The four default modes
Most LLMs default to one of:
- Summarizer mode: “Here are the key points.” Lists, bullets, broad coverage.
- Explainer mode: “Let me teach you.” Audience-facing prose with definitions and framing.
- Essayist mode: “Let me sound insightful.” Polished writing with rhetorical structure.
- Consultant mode: Frameworks plugged in without grounding — 2x2 matrices, executive summaries.
None of these is what you want when you’re asking the model to reconcile a hard question. They produce coverage instead of thinking.
Why this happens
Three structural reasons stack:
- Training distribution. LLMs are trained on essays, articles, Wikipedia, textbook explanations — virtually all audience-facing content. The lecturer voice is baked in.
- RLHF rewards. Human raters often prefer broader, well-organised answers over deep, opinionated ones, because broader answers are harder to mark wrong. The training process therefore reinforces breadth over depth.
- Question matching. The model matches the surface form of your question, not its deeper intent. “What are good TV shows about male friendship?” looks like a recommendation request, so it generates a recommendation list — even when the deeper question is “what specifically makes a depiction of male friendship feel real on TV?”

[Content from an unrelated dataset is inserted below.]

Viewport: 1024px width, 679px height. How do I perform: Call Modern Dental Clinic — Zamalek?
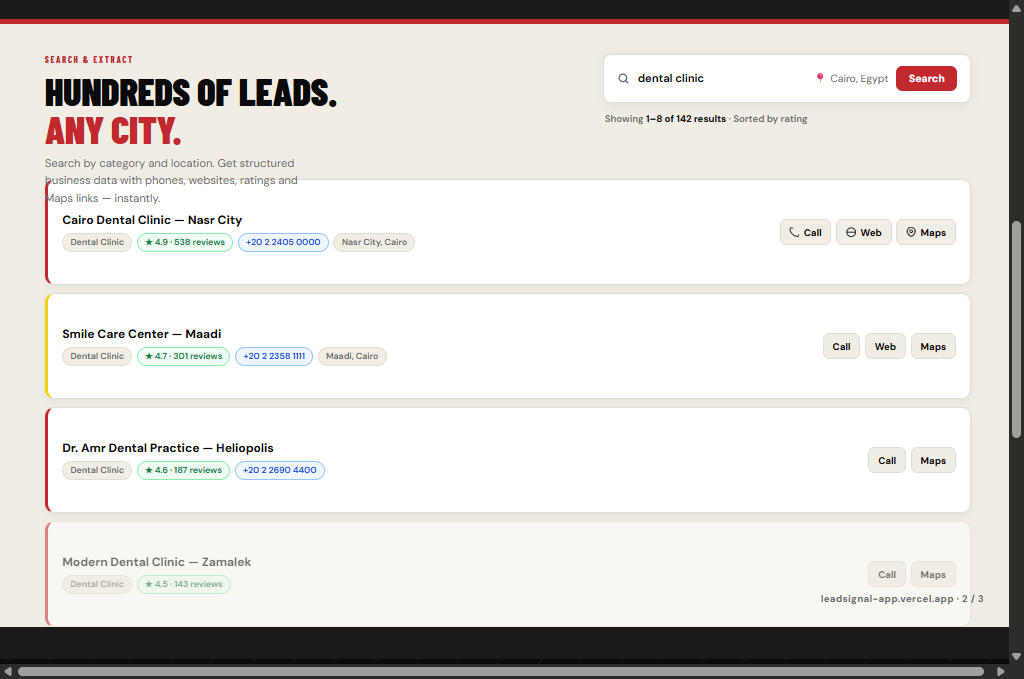886,574
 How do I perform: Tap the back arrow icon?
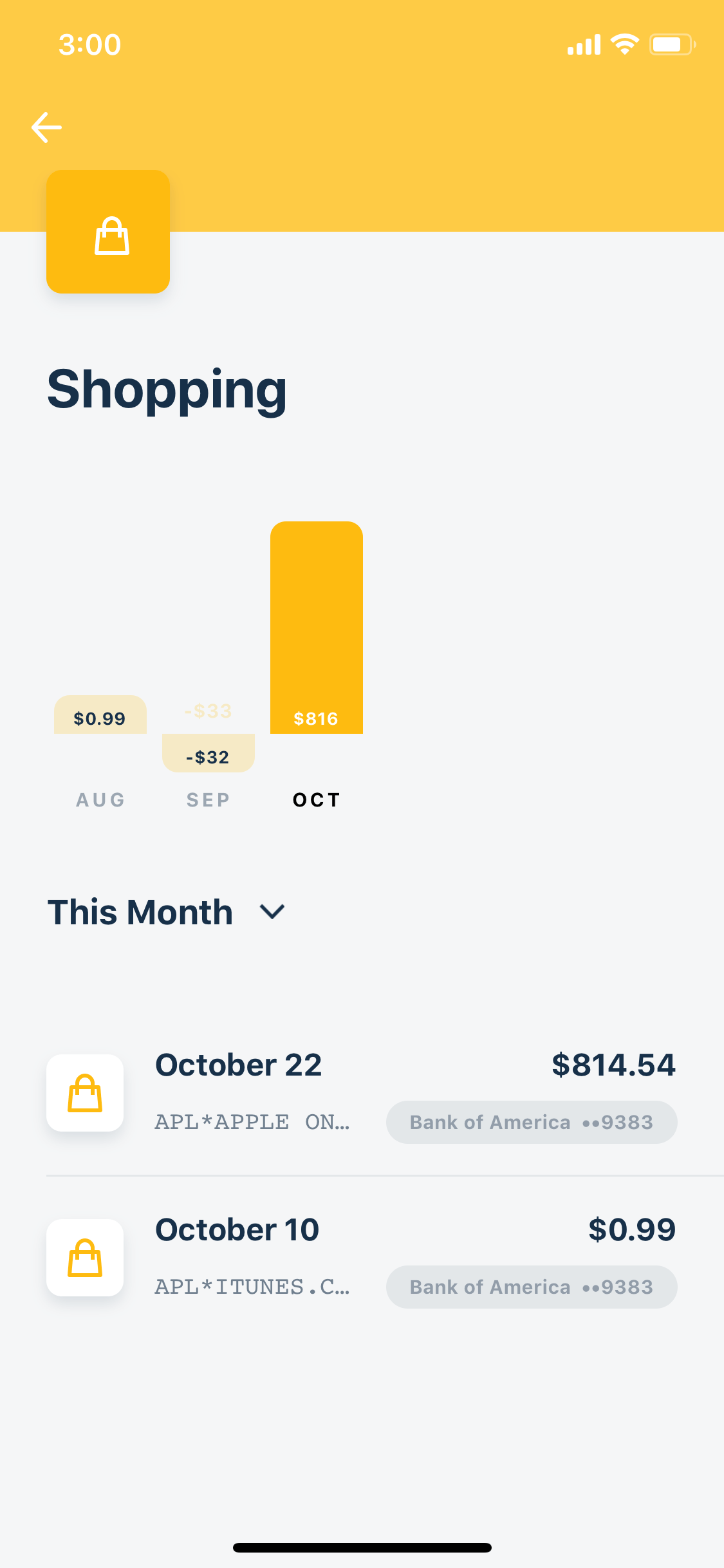click(x=46, y=127)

A useful framing: texture vs thesis
When the model defaults to lists, it’s treating its subject as texture: things that have the requested quality somewhere in them. In Scrubs, the friendship between JD and Turk is texture — it makes the show likeable but isn’t the show’s thesis. In House MD or Boston Legal, the friendship is the show’s thesis — every other plot mechanic exists to set up moments between the central characters.
A question phrased as “what are TV shows about X” gets a texture answer by default. The shows that genuinely have X as their thesis — earned over many seasons, supported by absurd-but-believable gestures — are a much smaller list, and the model rarely volunteers that distinction without being pushed.

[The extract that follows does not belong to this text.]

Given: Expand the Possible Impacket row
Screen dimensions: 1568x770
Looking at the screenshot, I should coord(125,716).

The same pattern repeats across domains: best programming language for X (texture vs thesis), best place to live (texture vs thesis), best framework for Y. The model defaults to surface-level matching unless explicitly redirected.
How to force depth
The fix is to make the depth criterion explicit before the model answers. Useful tactics:
- Name the failure mode in the prompt. “Do not give me a list. Give me the underlying structure first, then 2–3 examples that earn that structure.”
- Force a filter. “What’s the structural distinction between [X] and [things that look like X]? Use that distinction to filter your answer.”

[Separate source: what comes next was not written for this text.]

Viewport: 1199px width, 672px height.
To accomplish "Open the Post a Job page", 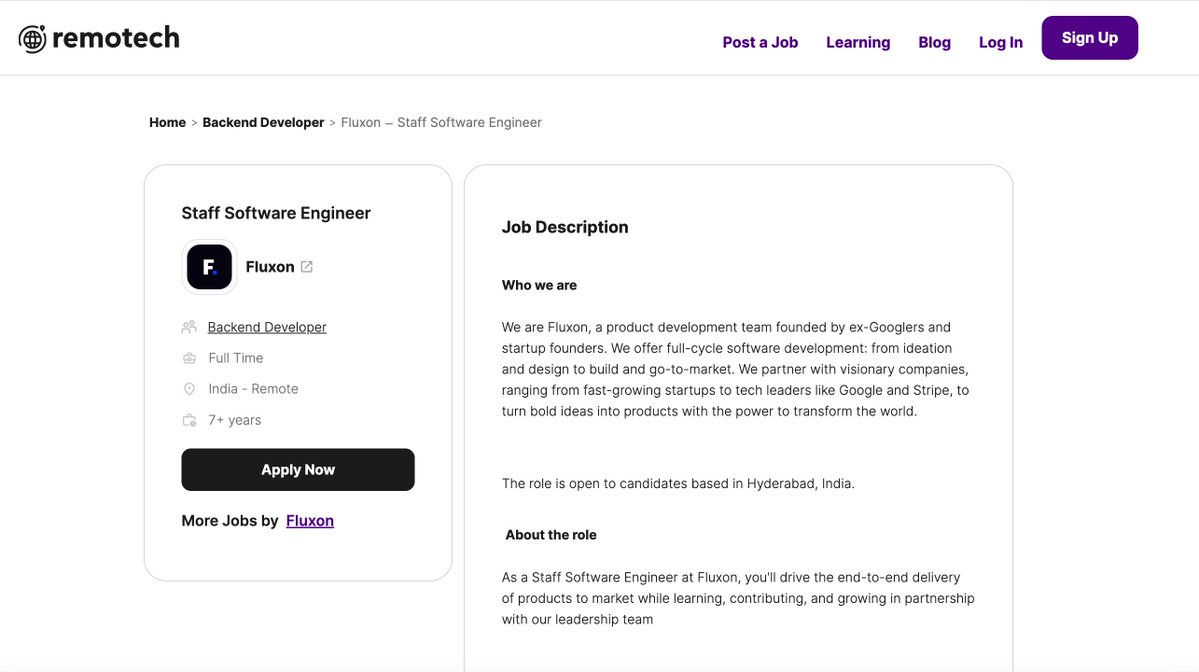I will (760, 42).
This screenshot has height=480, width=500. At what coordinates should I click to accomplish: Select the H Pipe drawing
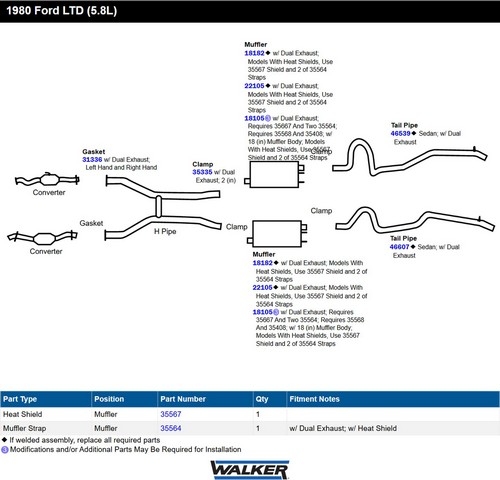click(163, 208)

- Demand the unifying principle. “Resolve all the strong ideas into a single causal model. If two ideas conflict, resolve the conflict explicitly.”
- Forbid coverage. “I do not want breadth. I want depth. Pick one or two cases and go deep.”
See Prompting LLMs for First-Principles Synthesis for a fuller prompt template specifically aimed at synthesis tasks.
Why this is worth knowing
When the model returns a salad-bowl list and you accept it, you reinforce its training to do this. When you push back specifically — “no, that’s coverage, give me the underlying structure” — you get answers that are often genuinely insightful, and you train yourself to recognise the failure mode quickly.
The pattern that helps: before reading the model’s first answer, ask yourself what the shallow version of the answer would be. If the model gives you that, push back. If it gives you something deeper, the answer is at least working.
The user-side discipline matters because models don’t auto-correct toward depth. They have to be pushed there question by question.